"Last Christmas I gave you my heart, and the very next day you gave"... me these awesome grain free gingerbread cookies!
Everyone and their mother has enjoyed a super chewy gingerbread cookie but for those of you who like your ginger more pillowy-soft and cakey than snappy, these grain free paleo friendly gingerbread cookies is what Sweat Nation created for you. These soft and cakey gingerbread cookies bursting with coconut nectar flavor and warm wintery spices are ready made for you to curl up by the fire with a hot cup of tea, dunk and sip!
Here's What You Need...
1 cup Blanched Almond Flour
1/4 cup Coconut Flour
2 Tbsp arrowroot powder
1 Tbsp Coconut Sugar
1/2 tsp Baking Soda
1 pinch Sea Salt
1 3/4 tsp ground Ginger
1 1/4 tsp ground Cinnamon
1/4 tsp ground Cloves, (rounded measurement)
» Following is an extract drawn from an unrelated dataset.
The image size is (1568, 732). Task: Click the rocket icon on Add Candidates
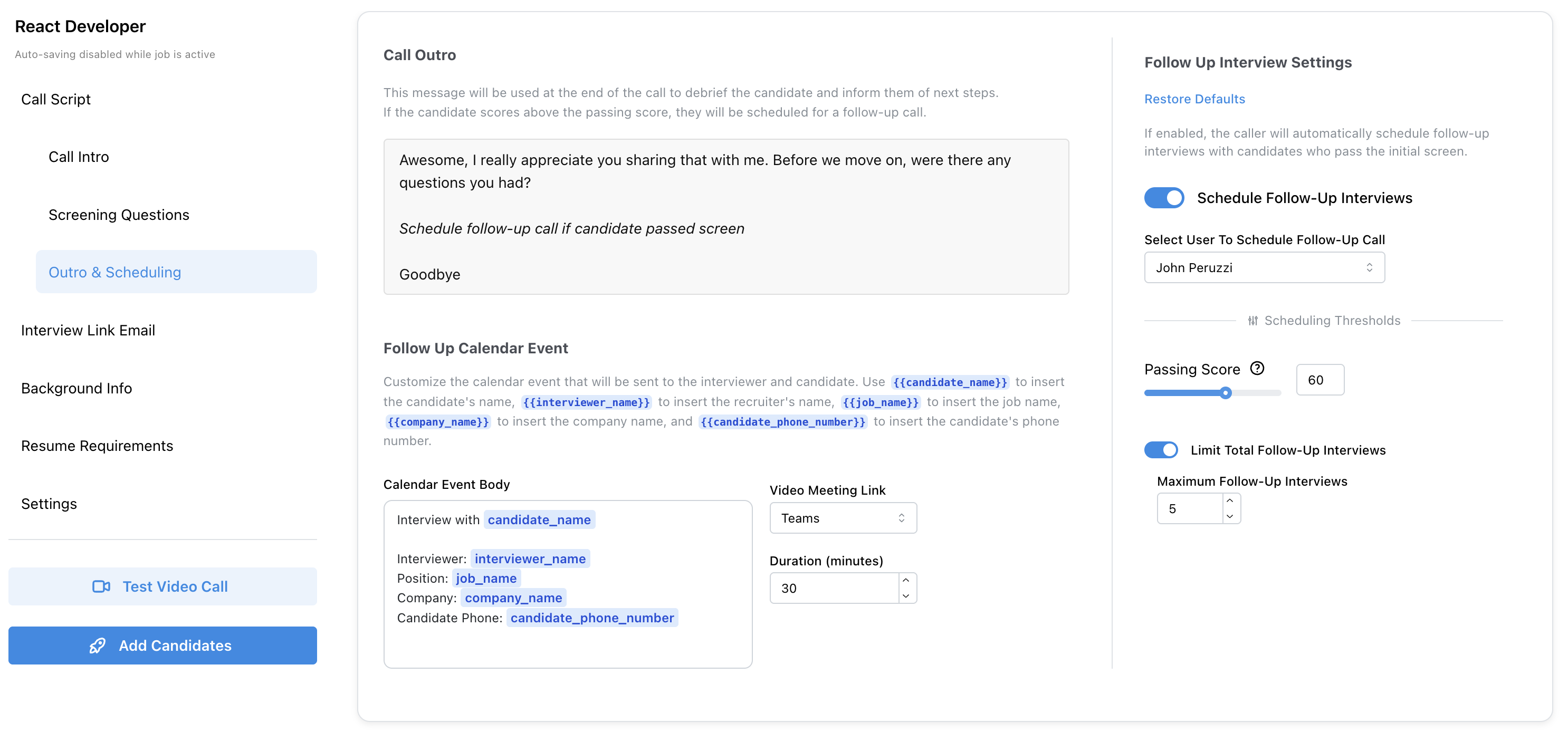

2 whole Eggs, lightly beaten
1/4 tsp Pure Vanilla Extract
1/2 cup Coconut Nectar
1 Tbsp Unsalted Butter, melted and cooled slightly (or sub coconut oil or vegan butter)
Preheat the oven to 350F. Cover a large baking pan with a nonstick pad or parchment paper and set aside.
In a large mixing bowl, whisk together the dry ingredients (almond flour through cloves). Set aside.
In a smaller bowl, whisk together the wet ingredients (eggs through butter or oil).
Pour the wet ingredients into the dry and stir to thoroughly combine, scraping the sides and bottom to make sure all ingredients are incorporated. If your batter is too thin, set aside for 5 minutes to allow the coconut flour to absorb the liquid.
Use a spoon or cookie scoop to make 1 Tablespoon balls of dough and place about 2 inches apart on the cookie sheet. Sprinkle tops with additional sweetener if desired.
Bake for 13-15 minutes, and cool 5 minutes on cookie sheet before transferring to a wire rack to cool completely.